» **Task statement**
Which lines of the data below contain the string "pixels"? Extract each of those lines in full.

Start of Records for this task

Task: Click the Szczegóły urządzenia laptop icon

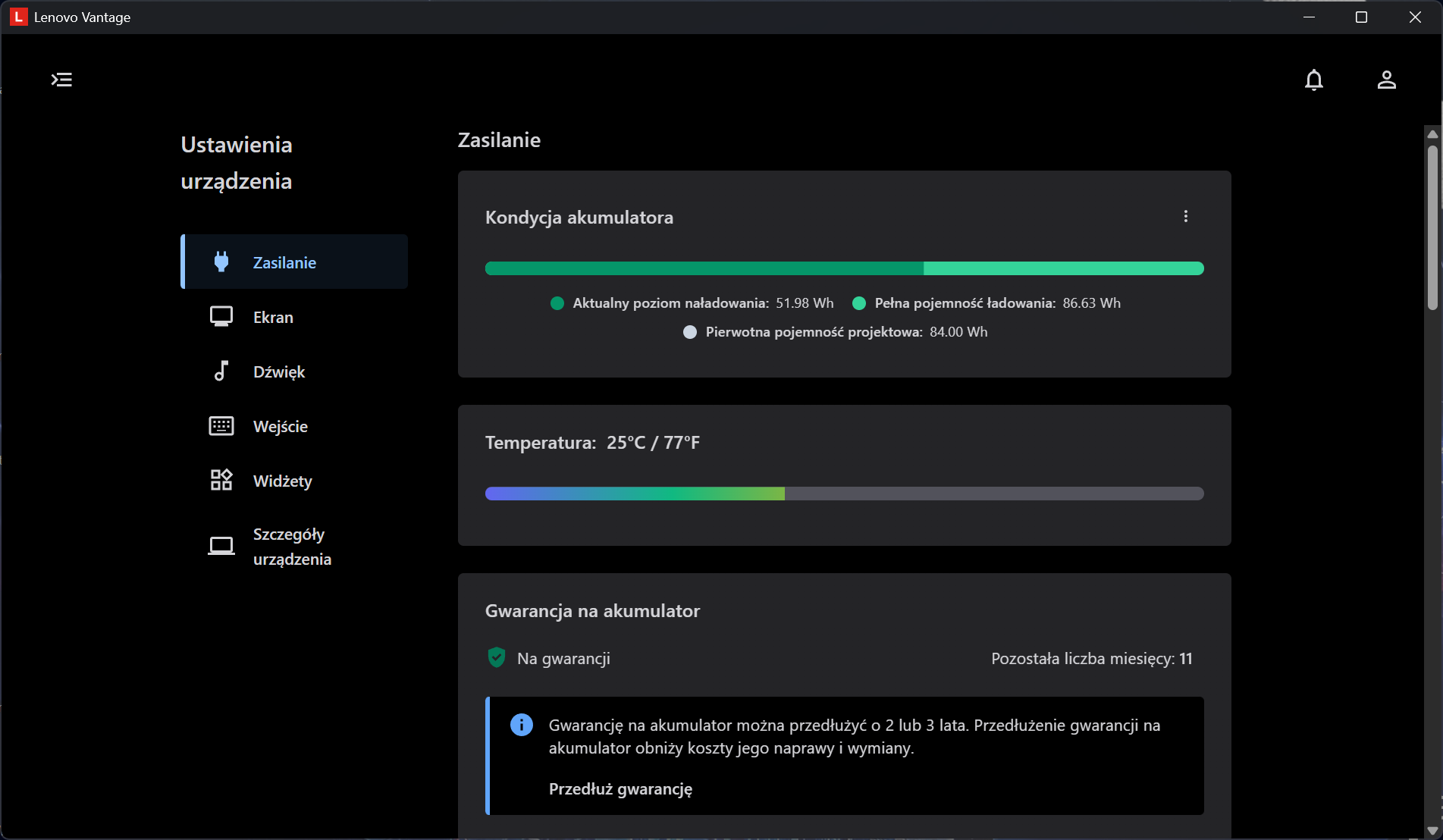Action: click(221, 546)
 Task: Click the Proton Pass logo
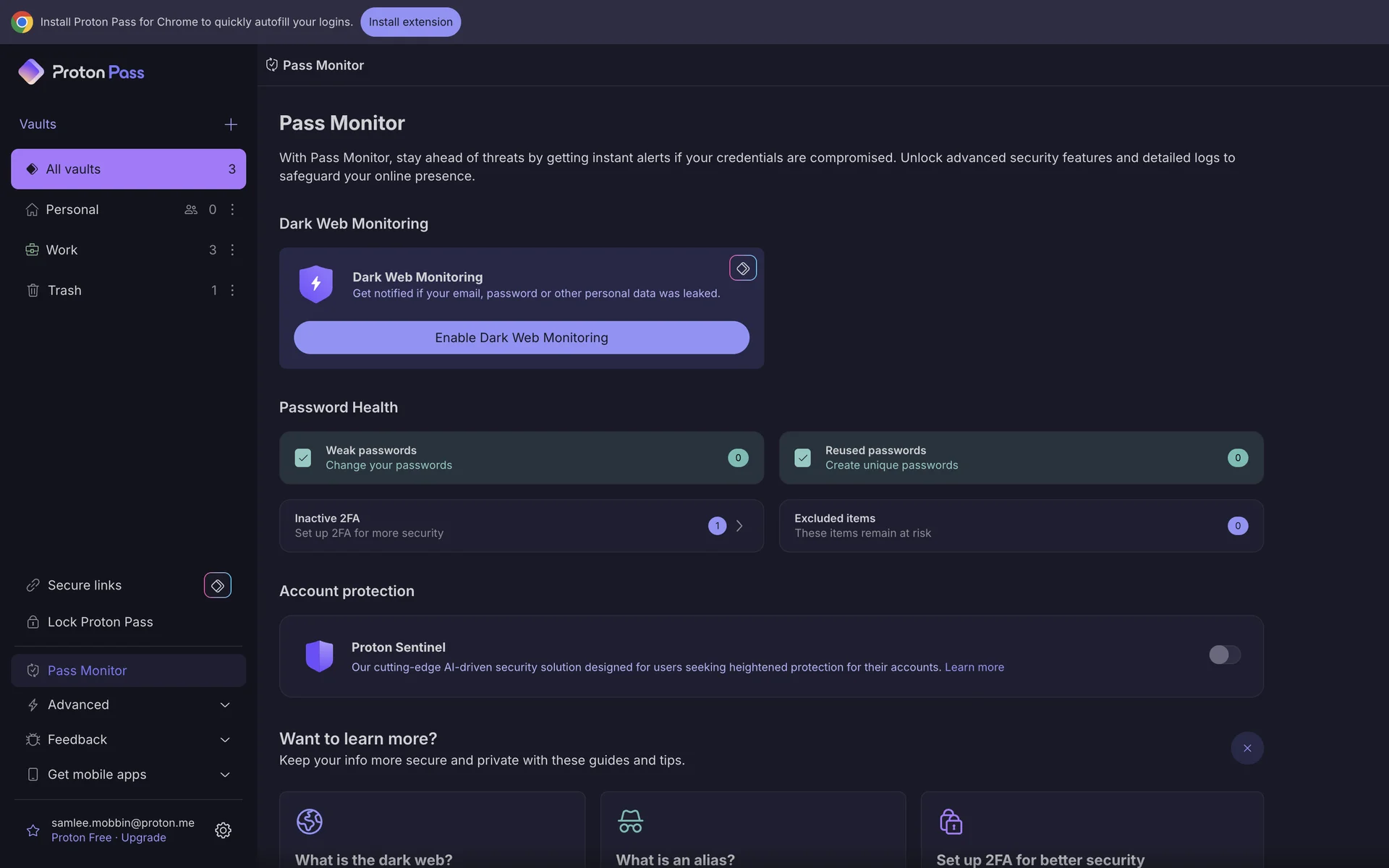81,72
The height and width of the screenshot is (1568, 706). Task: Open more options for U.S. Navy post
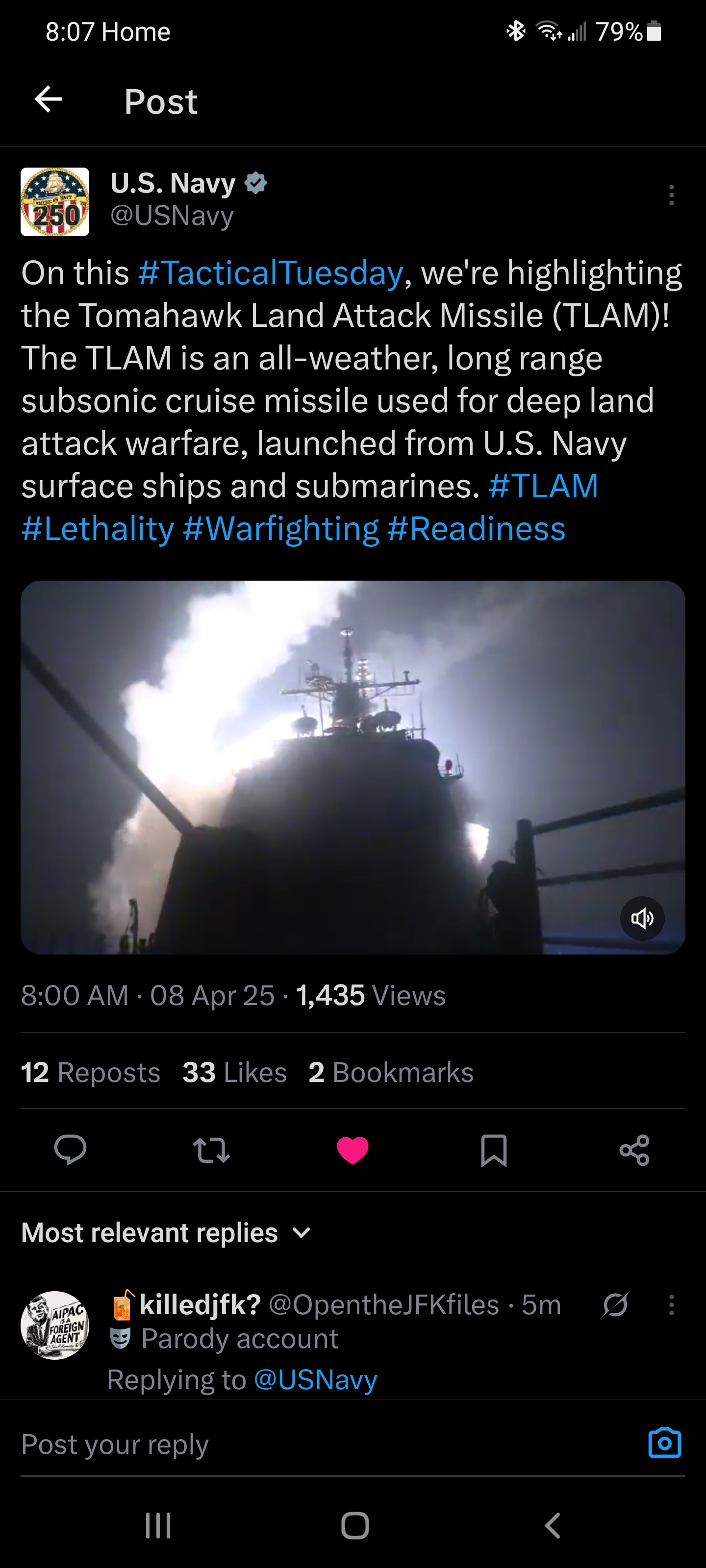tap(671, 195)
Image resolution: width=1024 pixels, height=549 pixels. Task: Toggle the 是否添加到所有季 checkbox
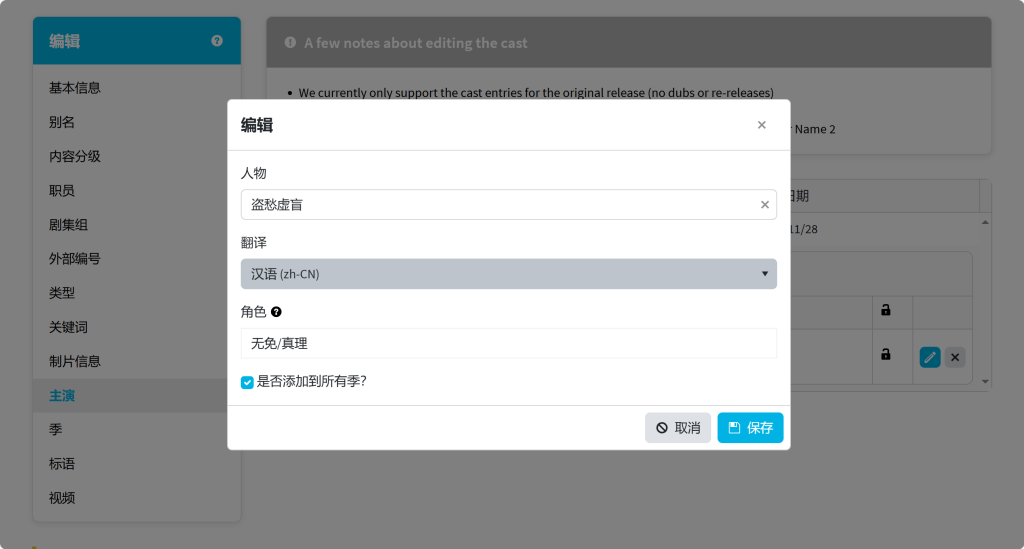pos(247,382)
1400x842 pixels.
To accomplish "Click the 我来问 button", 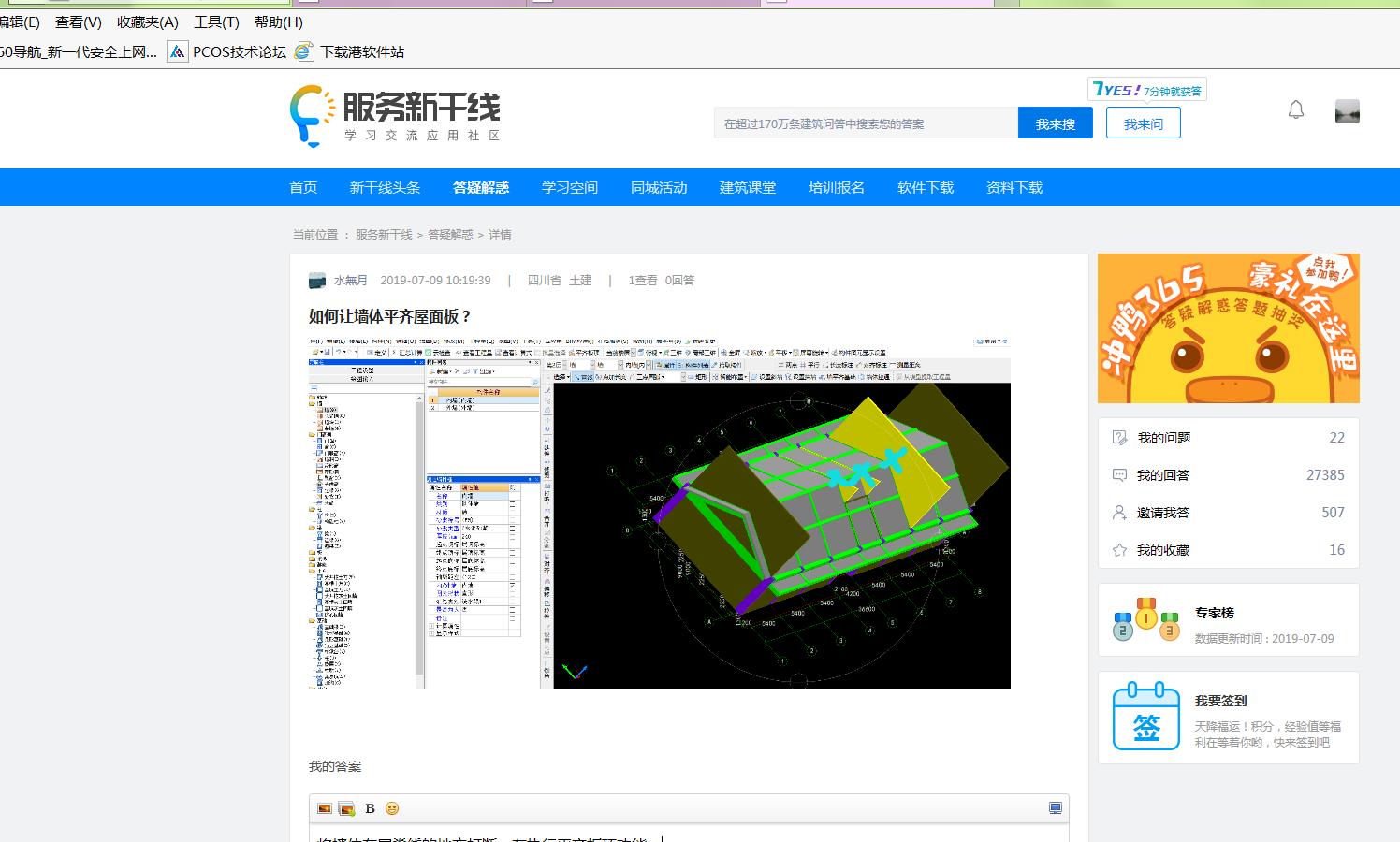I will [1143, 123].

End of Records for this task

» **Solved problem**
Image resolution: width=1024 pixels, height=549 pixels. Task: Toggle the 是否添加到所有季 checkbox
1400x842 pixels.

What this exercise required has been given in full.